A bombshell revelation at the public inquiry into the Taser death of Robert Dziekanski has put the hearings on hold until September.

Just as lawyers were to begin their final submissions, government lawyer Helen Roberts submitted an internal RCMP email sent a month after the Polish immigrant was Tasered at Vancouver International Airport.

It suggests officers discussed using the Taser even before they confronted Dziekanski.

If true, that would contradict previous sworn testimony by the officers. All along the officers have maintained they did not discuss how they would respond to the call while en route to the scene, and had no plan to use a Taser before they confronted Dziekanski.

Lawyers for the officers say their clients stand by their original testimony.

Responding to the revelation, Inquiry Commissioner Thomas Braidwood said: "I find the delay in disclosing this material to the commission to be appalling."

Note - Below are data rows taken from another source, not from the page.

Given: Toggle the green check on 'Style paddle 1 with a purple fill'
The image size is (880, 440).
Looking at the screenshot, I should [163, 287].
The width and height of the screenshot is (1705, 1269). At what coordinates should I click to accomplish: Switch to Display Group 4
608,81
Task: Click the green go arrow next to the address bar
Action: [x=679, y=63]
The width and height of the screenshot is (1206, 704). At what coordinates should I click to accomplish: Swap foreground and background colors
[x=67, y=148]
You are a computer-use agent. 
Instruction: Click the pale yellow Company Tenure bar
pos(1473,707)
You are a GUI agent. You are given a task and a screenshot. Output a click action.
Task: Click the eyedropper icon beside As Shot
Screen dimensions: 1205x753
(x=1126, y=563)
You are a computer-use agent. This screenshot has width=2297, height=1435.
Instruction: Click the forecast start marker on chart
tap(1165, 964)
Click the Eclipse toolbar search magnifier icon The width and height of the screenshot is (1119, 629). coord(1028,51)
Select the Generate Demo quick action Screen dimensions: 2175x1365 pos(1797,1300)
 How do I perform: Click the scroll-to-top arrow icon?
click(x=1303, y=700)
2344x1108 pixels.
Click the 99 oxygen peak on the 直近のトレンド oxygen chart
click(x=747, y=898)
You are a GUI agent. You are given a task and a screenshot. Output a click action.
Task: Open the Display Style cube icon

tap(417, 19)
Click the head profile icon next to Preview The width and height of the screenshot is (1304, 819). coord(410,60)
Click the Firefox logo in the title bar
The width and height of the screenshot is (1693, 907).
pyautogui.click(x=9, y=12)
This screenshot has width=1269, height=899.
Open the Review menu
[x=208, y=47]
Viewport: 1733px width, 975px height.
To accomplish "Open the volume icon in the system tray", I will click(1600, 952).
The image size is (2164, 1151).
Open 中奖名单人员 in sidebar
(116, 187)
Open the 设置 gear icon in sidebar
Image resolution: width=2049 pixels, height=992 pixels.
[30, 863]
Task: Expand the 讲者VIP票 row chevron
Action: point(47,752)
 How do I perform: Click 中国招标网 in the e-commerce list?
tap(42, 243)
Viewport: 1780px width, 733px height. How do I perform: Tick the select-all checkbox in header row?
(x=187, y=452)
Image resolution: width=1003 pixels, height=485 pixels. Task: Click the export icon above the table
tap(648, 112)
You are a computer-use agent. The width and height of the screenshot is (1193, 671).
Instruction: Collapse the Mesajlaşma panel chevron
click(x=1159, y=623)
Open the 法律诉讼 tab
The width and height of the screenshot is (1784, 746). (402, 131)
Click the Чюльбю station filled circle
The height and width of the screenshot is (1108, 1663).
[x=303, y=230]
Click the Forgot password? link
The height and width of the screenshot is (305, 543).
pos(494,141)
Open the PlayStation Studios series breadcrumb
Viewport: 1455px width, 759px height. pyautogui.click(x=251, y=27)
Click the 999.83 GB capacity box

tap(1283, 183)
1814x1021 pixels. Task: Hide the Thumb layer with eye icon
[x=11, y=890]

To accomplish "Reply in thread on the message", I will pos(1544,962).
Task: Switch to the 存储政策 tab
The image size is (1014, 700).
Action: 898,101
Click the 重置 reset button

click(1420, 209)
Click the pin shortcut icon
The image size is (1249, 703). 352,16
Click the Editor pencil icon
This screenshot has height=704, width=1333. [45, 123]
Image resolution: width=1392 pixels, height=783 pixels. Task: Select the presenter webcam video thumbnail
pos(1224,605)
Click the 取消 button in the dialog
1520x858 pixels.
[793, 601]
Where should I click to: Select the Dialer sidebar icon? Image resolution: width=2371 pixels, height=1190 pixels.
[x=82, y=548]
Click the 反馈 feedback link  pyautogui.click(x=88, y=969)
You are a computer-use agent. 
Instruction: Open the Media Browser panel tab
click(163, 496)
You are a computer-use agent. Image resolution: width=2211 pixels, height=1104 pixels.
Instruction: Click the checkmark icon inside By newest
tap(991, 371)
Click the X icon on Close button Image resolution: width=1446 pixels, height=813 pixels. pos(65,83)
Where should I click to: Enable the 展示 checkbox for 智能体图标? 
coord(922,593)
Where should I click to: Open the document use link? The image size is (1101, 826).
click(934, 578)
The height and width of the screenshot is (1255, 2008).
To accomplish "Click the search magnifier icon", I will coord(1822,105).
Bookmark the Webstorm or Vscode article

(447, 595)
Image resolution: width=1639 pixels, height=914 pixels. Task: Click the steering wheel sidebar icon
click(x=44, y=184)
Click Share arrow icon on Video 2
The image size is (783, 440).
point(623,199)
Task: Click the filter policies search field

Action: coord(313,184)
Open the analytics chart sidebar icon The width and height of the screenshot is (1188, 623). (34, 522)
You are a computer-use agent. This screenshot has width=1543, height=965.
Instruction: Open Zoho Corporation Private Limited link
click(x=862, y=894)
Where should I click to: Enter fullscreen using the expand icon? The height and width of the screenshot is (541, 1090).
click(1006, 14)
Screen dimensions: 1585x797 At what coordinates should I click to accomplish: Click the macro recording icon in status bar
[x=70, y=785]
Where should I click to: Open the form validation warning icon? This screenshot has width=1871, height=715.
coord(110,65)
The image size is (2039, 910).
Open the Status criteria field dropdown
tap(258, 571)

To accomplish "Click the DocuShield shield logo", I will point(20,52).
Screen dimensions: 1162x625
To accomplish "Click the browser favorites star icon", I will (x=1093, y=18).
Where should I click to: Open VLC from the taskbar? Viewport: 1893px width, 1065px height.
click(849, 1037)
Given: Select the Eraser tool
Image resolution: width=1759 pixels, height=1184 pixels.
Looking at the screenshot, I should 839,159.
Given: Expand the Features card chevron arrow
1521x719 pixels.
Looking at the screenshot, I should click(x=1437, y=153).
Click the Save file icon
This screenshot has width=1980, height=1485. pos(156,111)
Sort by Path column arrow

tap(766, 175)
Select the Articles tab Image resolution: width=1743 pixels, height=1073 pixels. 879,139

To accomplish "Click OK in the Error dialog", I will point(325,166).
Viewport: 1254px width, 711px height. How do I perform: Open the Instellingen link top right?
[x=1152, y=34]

Commission counsel Art Vertlieb said the email was handed over by the RCMP just this week, and he said the hearings need to examine the contents of the email and potentially call senior RCMP members and the four officers to testify again.

Government lawyer Roberts apologized to the commission in tears, saying she didn't reveal the email earlier because she believed the exchange involved a misunderstanding.

"On behalf of the government of Canada, I would like to sincerely apologize," she told the inquiry.

The government had the email since earlier this year. It involves an exchange between Chief Supt. Dick Bent and RCMP Assistant Commissioner Al McIntyre.

In Ottawa, Liberal public safety critic Mark Holland said the revelation is disturbing.

"If this is true, I think this is really going to shake the foundations of public trust in the RCMP," he said Friday.

Dziekanski died after being zapped with a Taser several times during a confrontation with RCMP officers. They claim he had been acting erratically and throwing furniture after he arrived at Vancouver airport in October 2007.

The incident was recorded by someone in the airport, and was eventually released online where it has been viewed tens of thousands of times.

The public inquiry, which began in January, 2008, has heard from more than 100 witnesses and has been a flashpoint for controversy.

For example, the officers who used the Taser against Dziekanski had launched a court challenge, arguing Braidwood didn't have jurisdiction to make misconduct findings against them, since he heads a provincial inquiry and the RCMP is a federal body.

Their lawyers also argued that allegations levelled against them in the inquiry -- that they acted improperly during the incident and then lied to cover it up -- are criminal offences and therefore can't be addressed in a public inquiry.

But the B.C. Supreme Court rejected the argument, leaving Braidwood free to reach findings of misconduct in his report.

The officers have not been charged in connection with the incident, and none of the report's findings will be legally binding in relation to the officers.

The officers made statements to the effect that Dziekanski was violent before he was Tasered -- a claim that seemed to run contrary to the amateur videos of the incident.

The inquiry will now resume Sept. 22.